The story adopts a full range of techniques to interpret data, render the relationship between different factors and realize interactions between readers and the article. For example, in Graph 1 shown above, when readers drag the bar indicating the number of friends you have on Facebook, exact number (e.g. “5,072,916” in 3rd degree) and description (e.g. “or more than the population of Colorado” in 3rd degree) are written by JavaScript. It clarifies how huge the number of people caught up in this dragnet can be.

Below are a series of highlighted techniques that are used in this report: 

1.1 The application of D3

Like many of today’s multimedia journalism projects, this one utilizes the D3.js framework to power the interactive data visualizations. D3 is used to create or modify elements on the page based on user input. In this case, the framework was well suited to power things like an interactive chart breaking down congressional votes on NSA-related legislation and a visualization detailing who sits on the FISA Court, broken down by demographics and political party.


Select the category and the charts will change interactively. The eligible judges will be colored in red while the others remain grey. It is also reader-friendly as readers can match the name with term easily as there is a shallow red rectangle hovering on the row.


They also apply d3 to power interactive data visualizations.  They create an SVG “layer” at first to define the area and then add other elements on the layer using translate() function,  <rect> and <line>.

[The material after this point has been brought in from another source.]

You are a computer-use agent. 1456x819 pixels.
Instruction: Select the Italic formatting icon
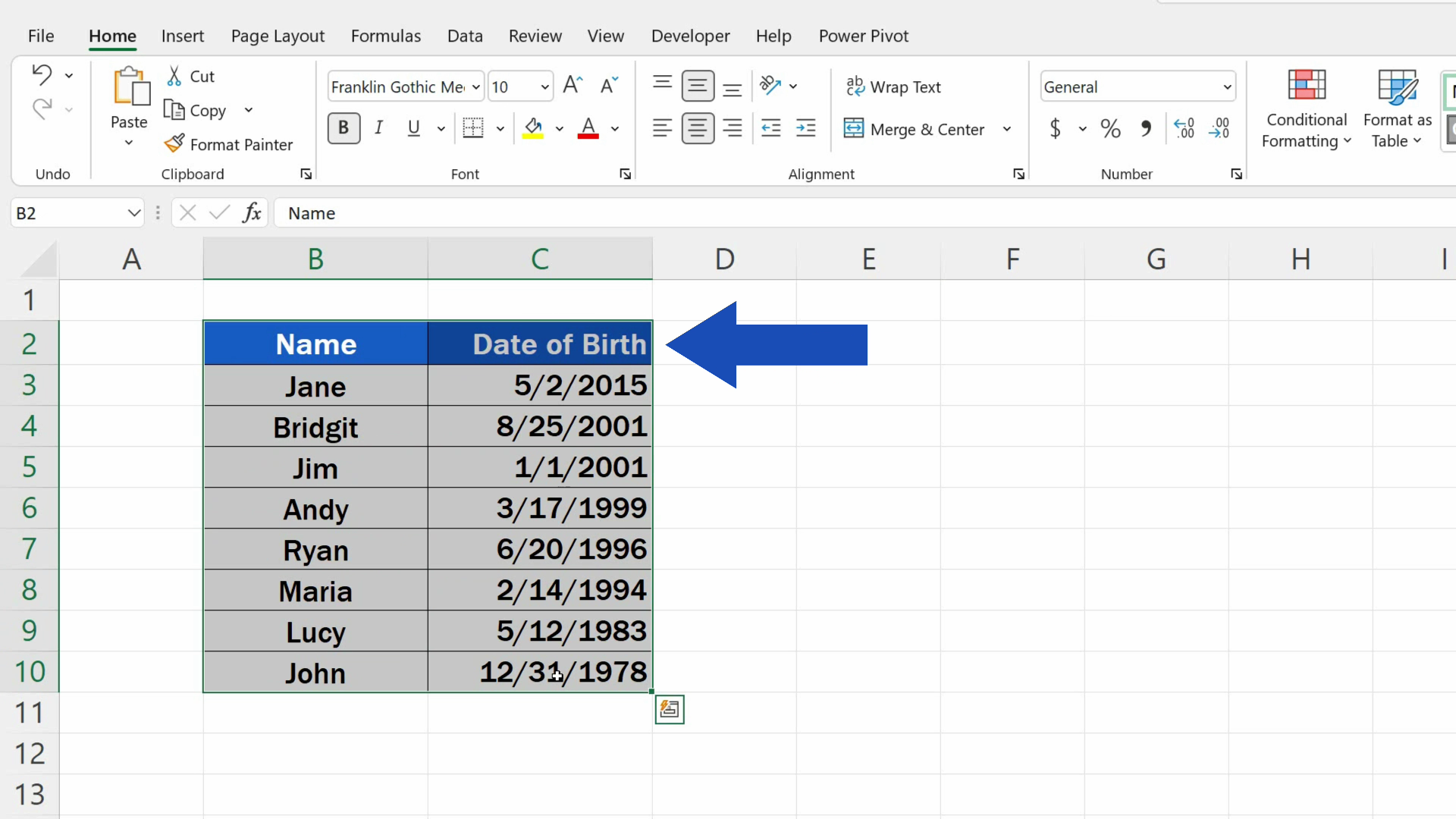tap(378, 129)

Here are another two examples implementing D3. The first one demonstrates the kinds of information you leak through different channels. The bubbles (also the background of information type) are drawn with SVG. The second one illustrates the degree of cross-partisan of vote including the Vote to limit NSA Data Collection, which proved to be one of the least partisan votes,  beaten only by food aid reform and flood protection.



1.2 Video

The story comes from perspectives of eminent figures from different industry who are related or affected by the issue in some degree. The intention for them to let the readers digest the whole story from a vantage point. The videos are helpful to construct the whole story in an immersive and engaging way and it can help frame the reader’s own opinions based on the interview quotes from other figures.

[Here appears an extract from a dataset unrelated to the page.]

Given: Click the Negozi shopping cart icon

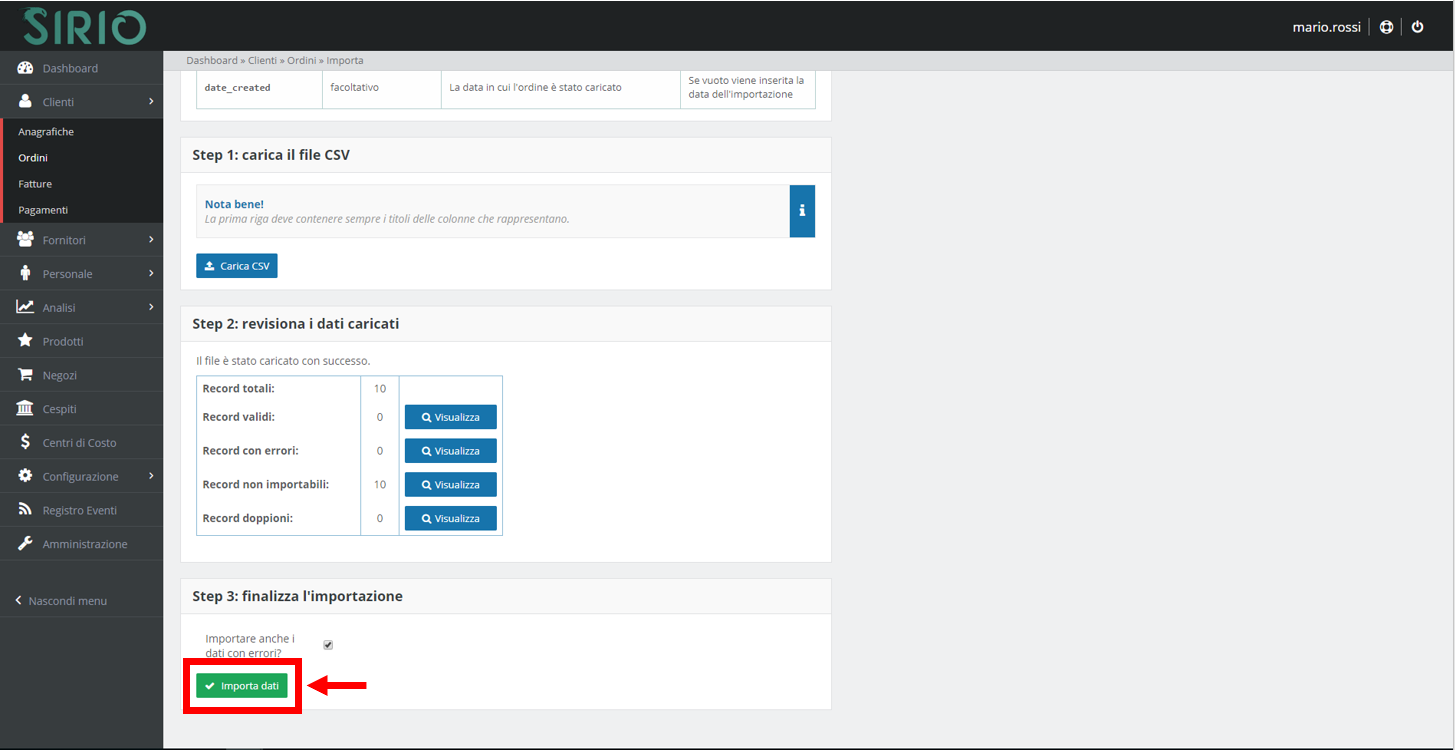Looking at the screenshot, I should coord(26,375).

Shooting the videos in front of the green screen, the interview videos are presented in a seemingly face-to-face interaction way. They can immediately engage readers and pique the curiosity.

Screen Shot 2018-03-07 at 2.27.57 AM.png

This image is captured from the video on the top in which the information related to the speaker is presented alongside in the blank. The file-alike image and wave charts on the left are kind of satire on the government surveillance as they are meant for privacy to some extent.

1.3 Embedded Document-DocumentCloud

The report embed several original documents which feels more reliable and convinced. The document all come from a platform called DocumentCloud.

Screen Shot 2018-03-08 at 12.06.57 AM

According to Wikipedia, DocumentCloud is an open-source “software as a service”(SaaS) platform that allows users to upload, analyze, annotate, collaborate on and publish primary source documents. Since its launch in 2009, it has been used primarily by journalists to find information in the documents they gathered. The platform now owns one more million public files contributed by the journalists worldwide. 

Simply by pasting the embed code, we can insert a document on the web page easily. However, the embed function is only available to the registered users who are professional journalists already working in the press agencies. And the passage can only be embedded by the authors who would like to share the file, no matter is private or public. The operation flow is basically like, the journalist upload the file to the DocumentCloud and if his story requires the insertion of the document, he can choose to publish the doc. Then the public has access to read and download the file in PDF format. It can also easily direct to the published news report using the document when browsing. 

They’ve got some demo code on the official website. We tried to paste them in the visual studio and here is the outcome:

Besides DocumentCloud, Thomson Reuters Open Calais is another tool that can help you to do the data analysis in a file. It helps you find the meaningful relationships that will be overlooked by conventional search engines. It also has a function called PermID which can be used to search for some permanent business information.

1.4. Infographic design


To better illustrate the two crypto encryption systems, the story also uses workflow chart and animation to visualize the whole procedure of PGP and TOR securing the computers. In this way, readers can understand the procedure reading animation instead of texts more easily.

1.5 Charts


Areas charts are applied here to indicate the American people’s sentimental shifting towards government surveillance. The changes in percentage are obvious and easy to read. However, it can be quite confusing since the passage mentions “the shift is reflected in the change in the attitudes over the past two years on a series of privacy issues” while the scale of the x-axis in the chart shown below is from 2011 to 2020. There is actually no concrete correlation between the 6th chart and its caption as well. If you read the subtitles of the charts carefully, it is not hard to find the previous charts are subordinated to the last one but here in the passage, they are presented in the same row. This section generally looks fancy but the charts are quite ambiguous and improper allocated.

1.6  Interactive Elements

1.6.1 Big Data Clock


This graph shows the amount of data the NSA has collected since you began reading this article, with a conversion of terabytes to the number of two-hour HD movies, which makes it more intuitive. It is also enabled with JavaScript. Here is part of the codes that help to visualize it:


1.6.2 Portrait Series


The collection of portraits appears at the beginning of the article. It shows the names, titles, opinions and actions towards NSA surveillance of those who involved in the issue. Mouse hovering at a figure triggers the appearance of his information. Hovering at the text “Snowden’s” in the passage also enable Snowden’s portrait highlighted.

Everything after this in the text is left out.